SELECTED PASSAGE
————————
Introduction

Global food demand will rise substantially over the coming decades. Meeting this demand while decreasing the environmental footprint of agriculture is one of largest challenges of the twenty-first century1,2,3. A growing world population and changing diets are projected to double4 meat and dairy consumption between 2000 and 2050. As one of the main feed sources for livestock, grasslands play a key role in meeting this demand. With over 33 million km2, permanent grasslands account for ~ 25% of the world’s land cover. Over two thirds of this area is utilised for agriculture, making it the most dominant land use5. Sustainably increasing grassland productivity is therefore crucial to ensure future global food security6,7.

Phosphorus (P) is an essential nutrient, often limiting plant growth8. P fertilisation is therefore needed to sustain productivity in agricultural systems across the world. Because the world’s P reserves are decreasing, the importance of judicious P use will increase over the coming century. Although estimates of global P reserves vary, the costs of high quality P fertilisers will increase, as will the global demand for these fertilisers9,10,11,12. Differences in climate, geography, agricultural development, and fertilisation practices have led to great global imbalances of P in agricultural land13,14,15,16. In parts of Europe, North America, and China, historical applications of manure and fertilisers have resulted in positive P balances and increased risk of eutrophication of surface waters17. In many other regions, predominantly in tropical areas, farmers struggle to maintain soil P availability to sustain optimal rates of crop production18. Recent predictions suggest that global P inputs in grasslands will have to increase fourfold to support an 80% increase in grass yield projected for 205015, which implies an urgent need to increase use efficiency of P fertiliser sources.

The large diversity in agronomic P status of soils across the world and the projected increase in cost and demand of P fertilisers necessitate a rethink of the use of P resources: are we applying fertilisers at the right rates to the right soils? The success of fertiliser application depends on conditions created by climate and management19,20 and is strongly governed by soil properties such as pH and concentrations of metal oxides and Ca in soil that can impact P availability to plants8,21,22. However, data for these relationships are fragmentary and country- or region-specific, and global assessments are lacking23,24. Here we use a meta-analysis on a global database of 67 studies and 1227 observations with a wide range of soil properties and climatic conditions to assess the general effect of P fertilisation on grassland production across the world. Furthermore, we identify soil-related driving factors that determine the success of fertiliser applications.
————————
Element lookup records
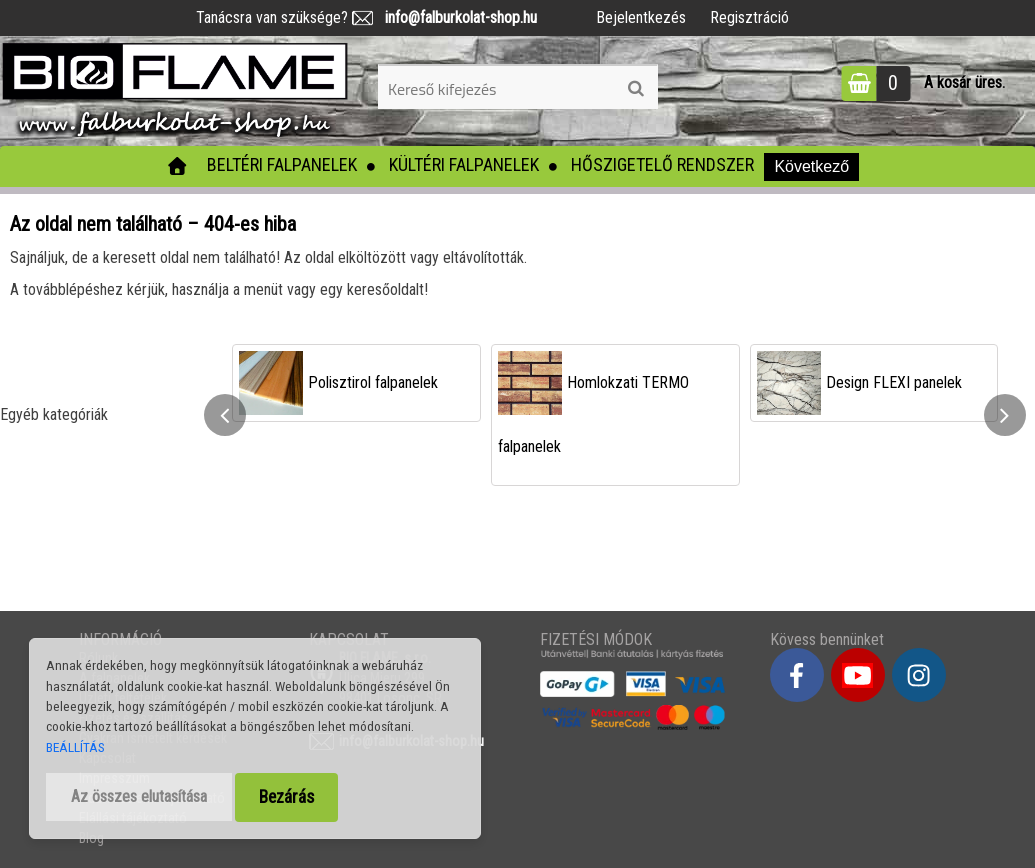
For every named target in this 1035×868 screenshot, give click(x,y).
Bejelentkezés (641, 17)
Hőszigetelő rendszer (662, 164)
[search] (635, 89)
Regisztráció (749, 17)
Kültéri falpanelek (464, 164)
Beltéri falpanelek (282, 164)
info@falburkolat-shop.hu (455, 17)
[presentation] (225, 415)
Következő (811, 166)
————————
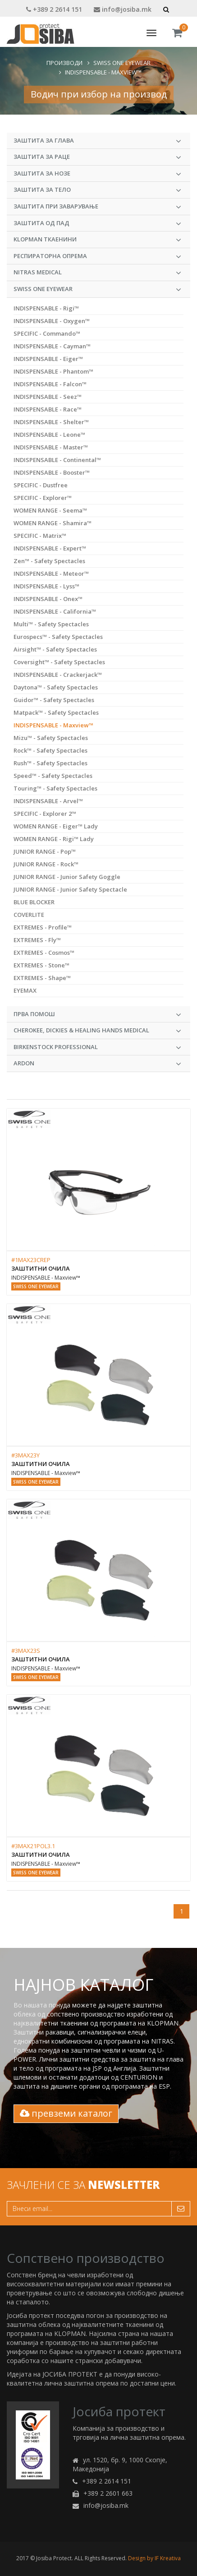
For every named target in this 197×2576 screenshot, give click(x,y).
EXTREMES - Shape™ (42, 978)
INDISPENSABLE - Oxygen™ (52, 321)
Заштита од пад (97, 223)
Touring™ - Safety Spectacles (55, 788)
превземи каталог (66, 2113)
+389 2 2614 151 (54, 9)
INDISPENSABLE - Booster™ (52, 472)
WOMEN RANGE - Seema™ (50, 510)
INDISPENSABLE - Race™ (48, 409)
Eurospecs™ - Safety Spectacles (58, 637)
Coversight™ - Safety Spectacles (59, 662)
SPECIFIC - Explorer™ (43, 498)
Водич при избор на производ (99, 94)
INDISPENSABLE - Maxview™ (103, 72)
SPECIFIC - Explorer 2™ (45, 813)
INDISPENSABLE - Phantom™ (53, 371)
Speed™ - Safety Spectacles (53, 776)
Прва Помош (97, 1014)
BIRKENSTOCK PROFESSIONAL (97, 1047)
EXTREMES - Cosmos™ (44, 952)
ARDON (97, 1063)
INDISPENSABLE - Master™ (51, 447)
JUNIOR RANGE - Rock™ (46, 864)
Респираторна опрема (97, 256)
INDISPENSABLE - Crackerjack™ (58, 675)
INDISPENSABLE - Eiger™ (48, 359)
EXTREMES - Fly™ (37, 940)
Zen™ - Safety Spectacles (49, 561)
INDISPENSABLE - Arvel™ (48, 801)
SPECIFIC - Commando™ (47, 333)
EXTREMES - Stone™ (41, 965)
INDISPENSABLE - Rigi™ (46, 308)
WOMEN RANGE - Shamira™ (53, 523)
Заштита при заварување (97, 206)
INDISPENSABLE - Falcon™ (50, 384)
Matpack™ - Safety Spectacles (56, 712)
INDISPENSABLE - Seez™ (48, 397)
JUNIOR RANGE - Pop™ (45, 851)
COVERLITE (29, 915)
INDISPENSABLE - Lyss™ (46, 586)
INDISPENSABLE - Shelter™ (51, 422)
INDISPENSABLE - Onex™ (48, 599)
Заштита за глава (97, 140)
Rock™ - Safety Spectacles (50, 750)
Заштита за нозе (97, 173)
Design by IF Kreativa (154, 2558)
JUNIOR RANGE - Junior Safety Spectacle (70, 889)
————————
BRIEF 1
According to the introduction on grassland phosphorus fertilization, what share of the world's land cover do permanent grasslands account for?
BRIEF 2
In the records, substitute "panelek" for "falpanelek" throughout the lines running from the one containing "For every named target in this 1035×868" through the one containing "[presentation] (225, 415)", inclusive, and reproduce only those lines.
The text and the records are unrelated to each other.

COMPLETE OUTPUT 1
Approximately 25%.

COMPLETE OUTPUT 2
For every named target in this 1035×868 screenshot, give click(x,y).
Bejelentkezés (641, 17)
Hőszigetelő rendszer (662, 164)
[search] (635, 89)
Regisztráció (749, 17)
Kültéri panelek (464, 164)
Beltéri panelek (282, 164)
info@falburkolat-shop.hu (455, 17)
[presentation] (225, 415)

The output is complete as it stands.